Establishment and Growth Kinetics of the Mutant Ehrlich‐Lettré Ascites Cell Strain Hd33 In Permanent Suspension Culture 1 , 2

Cells of a mutant in vivo subline of the Ehrlich‐Lettré mouse ascites tumour (ELAT) were converted to growth in suspension culture. Kinetic analysis revealed the selective character of the conversion process; without a detectable adaptation period, a fraction of about 2 × 10 ‐5 of the explanted cells continued to grow in vitro. the resulting, mutant Ehrlich‐Lettré ascites cell strain was designated HD33 and propagated uninterruptedly from 1974 on. the corresponding in vivo ELAT subline HD33 was derived from the HD33 ascites cell strain by intraperitoneal retransplantation.
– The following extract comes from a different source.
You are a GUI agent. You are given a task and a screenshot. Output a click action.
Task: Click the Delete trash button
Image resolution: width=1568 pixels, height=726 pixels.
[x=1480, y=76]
In HD33 cell suspension cultures, the population doubling time, the average intermitotic interval, as determined by videomonitoring, and the average duration of the cell cycle, as determined from percentage of labelled mitoses (PLM) data, were all measured at 15 hr. Cell loss and quiescent compartments were insignificant. the duration of the G 1 phase was effectively zero. Both PLM data and [ 3 H]/[ 14 C] thymidine double‐labetling measurements revealed an S‐phase duration of between 11 and 12 hr. the G 2 phase lasted 3–5 hr. The HD33 strain differs from comparable suspension strains of wild‐type Ehrlich ascites cells in the insignificant role of density‐dependent inhibition in growth, and the striking prolongation of the S phase which is associated with an excessive, cytoplasmic storage of glycogen by the mutant cells.